Posted on 03/08/2008 5:43:28 PM PST by Last Dakotan
These two are comparable in price and probably in performance. Looks like the M1 is about 1-1/2 lb. lighter. Suggestions?
Look at the Winchester 94 or the Marlin
Can get plenty of good ones used-and they have put more deer on the table than just about any other gun
Neither one is a 30-30.
I’ve got a model 94, but looking for a semi-auto.
I have a 30 Cal M1 carbine. Isn’t a 30 30 a different round?
M1 is more of a closer area type gun, I’m sure it would have no trouble with a whitetail. But I wouldn’t want to try an elk or a po’d grizzly.
One big advantage is that sucker will shoot as fast as you can pull the trigger.
M1 carbine is a .30 carbine.
30-30 is not actually, the same.
Here’s a pretty good reference:
>> Neither one is a 30-30.
> I’m pretty sure the M1 is ...
Nope. The M1 Carbine fires a round called the .30 carbine.
It’s basically a pistol cartridge. Ballistics are below
.30-30 and way below 7.62x39. You may have trouble
finding .30C ammo other than FMJ. .30 carbine is iffy
for deer, although usually legal.
The M1 Rifle fires the .30-06, which is much more powerful
than any of the above.
The 7.62 x 39 round is very similar in ballistic performance to the .30-30. The .30 Carbine round isn't even close.
I would recommend against even considering it for use on whitetails.
I hadn’t realized the carbine used such a weak round. Thanks for the help.
Soft point hunting ammo is made, but you need to be sure you purchase and use the correct cartridge lest you run afoul of the game laws in your state.
That being said one of those Ruger Mini-30's would be a real handy rifle for many purposes.
> I hadnt realized the carbine used such a weak round.
I’ve owned a couple of them. Stovepipe jams were common.

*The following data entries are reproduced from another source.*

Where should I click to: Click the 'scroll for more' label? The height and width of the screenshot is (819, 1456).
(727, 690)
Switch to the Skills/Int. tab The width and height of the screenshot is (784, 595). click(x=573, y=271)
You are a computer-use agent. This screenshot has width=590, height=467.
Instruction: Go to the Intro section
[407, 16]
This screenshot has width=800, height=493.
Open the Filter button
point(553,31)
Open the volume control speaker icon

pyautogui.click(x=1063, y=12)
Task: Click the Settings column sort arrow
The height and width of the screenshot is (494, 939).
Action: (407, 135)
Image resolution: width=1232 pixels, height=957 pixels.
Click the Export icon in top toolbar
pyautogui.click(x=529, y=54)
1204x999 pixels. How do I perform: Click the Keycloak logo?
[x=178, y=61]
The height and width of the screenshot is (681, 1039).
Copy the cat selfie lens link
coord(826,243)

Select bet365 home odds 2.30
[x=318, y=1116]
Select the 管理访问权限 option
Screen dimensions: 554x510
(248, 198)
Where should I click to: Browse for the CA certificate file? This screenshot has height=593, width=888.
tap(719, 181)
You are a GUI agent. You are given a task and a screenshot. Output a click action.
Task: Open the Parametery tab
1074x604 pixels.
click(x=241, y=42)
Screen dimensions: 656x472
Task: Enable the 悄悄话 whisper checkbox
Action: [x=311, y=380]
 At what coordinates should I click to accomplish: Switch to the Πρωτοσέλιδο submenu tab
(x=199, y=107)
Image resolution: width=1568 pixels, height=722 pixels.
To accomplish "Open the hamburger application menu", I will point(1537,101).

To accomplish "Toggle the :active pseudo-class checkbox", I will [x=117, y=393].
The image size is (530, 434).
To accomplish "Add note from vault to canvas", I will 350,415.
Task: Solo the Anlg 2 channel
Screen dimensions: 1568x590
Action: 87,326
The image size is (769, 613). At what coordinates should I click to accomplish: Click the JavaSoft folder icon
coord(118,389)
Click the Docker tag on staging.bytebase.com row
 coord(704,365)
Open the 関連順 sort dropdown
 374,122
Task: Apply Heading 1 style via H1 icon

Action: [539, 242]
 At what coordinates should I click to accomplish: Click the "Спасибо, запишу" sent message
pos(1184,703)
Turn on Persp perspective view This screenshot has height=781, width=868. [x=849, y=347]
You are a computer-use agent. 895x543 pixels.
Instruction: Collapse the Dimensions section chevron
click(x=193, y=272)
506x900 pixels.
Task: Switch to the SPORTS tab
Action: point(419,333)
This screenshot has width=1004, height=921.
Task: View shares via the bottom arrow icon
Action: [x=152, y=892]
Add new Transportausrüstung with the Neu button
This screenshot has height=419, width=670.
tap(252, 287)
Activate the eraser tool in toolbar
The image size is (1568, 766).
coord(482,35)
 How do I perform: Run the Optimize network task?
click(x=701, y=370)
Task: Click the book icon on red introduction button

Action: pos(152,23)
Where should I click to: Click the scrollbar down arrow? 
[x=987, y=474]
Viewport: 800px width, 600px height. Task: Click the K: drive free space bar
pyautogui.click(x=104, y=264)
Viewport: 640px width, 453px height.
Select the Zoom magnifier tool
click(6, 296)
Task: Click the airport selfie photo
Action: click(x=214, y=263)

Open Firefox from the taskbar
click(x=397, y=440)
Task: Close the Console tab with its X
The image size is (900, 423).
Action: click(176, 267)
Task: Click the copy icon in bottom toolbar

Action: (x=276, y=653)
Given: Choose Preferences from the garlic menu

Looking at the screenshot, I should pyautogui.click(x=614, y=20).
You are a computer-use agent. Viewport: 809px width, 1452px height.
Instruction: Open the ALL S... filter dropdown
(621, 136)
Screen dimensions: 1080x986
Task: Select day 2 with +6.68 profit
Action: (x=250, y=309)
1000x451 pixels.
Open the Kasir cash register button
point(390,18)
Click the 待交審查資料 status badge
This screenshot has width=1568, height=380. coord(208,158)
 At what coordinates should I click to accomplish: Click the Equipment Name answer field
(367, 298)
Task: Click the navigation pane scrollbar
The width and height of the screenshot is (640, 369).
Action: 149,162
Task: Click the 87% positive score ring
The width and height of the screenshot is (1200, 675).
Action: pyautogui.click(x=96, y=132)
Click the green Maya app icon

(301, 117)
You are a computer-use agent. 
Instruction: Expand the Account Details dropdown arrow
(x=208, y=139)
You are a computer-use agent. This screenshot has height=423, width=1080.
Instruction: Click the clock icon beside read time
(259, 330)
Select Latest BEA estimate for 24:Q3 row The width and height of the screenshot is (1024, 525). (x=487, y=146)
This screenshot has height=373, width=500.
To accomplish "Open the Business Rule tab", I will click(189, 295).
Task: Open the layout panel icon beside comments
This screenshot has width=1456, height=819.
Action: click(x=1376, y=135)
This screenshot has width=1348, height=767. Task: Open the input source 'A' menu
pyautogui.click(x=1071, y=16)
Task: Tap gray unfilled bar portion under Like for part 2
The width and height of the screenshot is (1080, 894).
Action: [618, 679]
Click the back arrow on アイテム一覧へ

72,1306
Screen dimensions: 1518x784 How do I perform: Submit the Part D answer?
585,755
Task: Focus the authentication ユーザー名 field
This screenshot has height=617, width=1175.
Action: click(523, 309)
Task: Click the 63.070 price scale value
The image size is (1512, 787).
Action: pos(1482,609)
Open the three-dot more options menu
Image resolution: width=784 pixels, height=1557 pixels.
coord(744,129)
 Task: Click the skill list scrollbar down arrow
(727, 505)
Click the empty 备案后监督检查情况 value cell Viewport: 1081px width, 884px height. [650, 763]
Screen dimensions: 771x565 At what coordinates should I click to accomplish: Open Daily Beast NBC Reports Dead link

And let me correct one of my remarks.
The .30-30 and the 7.62x39 are actually comparable
in ballistics. I imagine that suitable hunting
rounds are available in the 7.62, and SKS-based
semi-autos are relatively cheap.
What about moose? My sister got bit by a moose, once ;o)
Buddy of mine has a Remington 6 cyl revolver that takes the 30 carbine rounds.
Don’t know if I’d want to be behind that sucker when it goes off! But I guess that would be better than being in front...
I keep a copy of the Federal Ammo catalog handy in the kitchen. They sell a 7.62x39mm Soviet soft point (and FMJ if you want them) round.
It is true that in firefights against human opposition the 7.62x39 has historically been effective in the AK-47, but a deer is not going to stay around after the first shot is fired.
> ... the Mini-30’s 7.62x39mm ...
The Mini-14 is now available in 6.8mm SPC,
which is supposed to outperform the 7.62x39.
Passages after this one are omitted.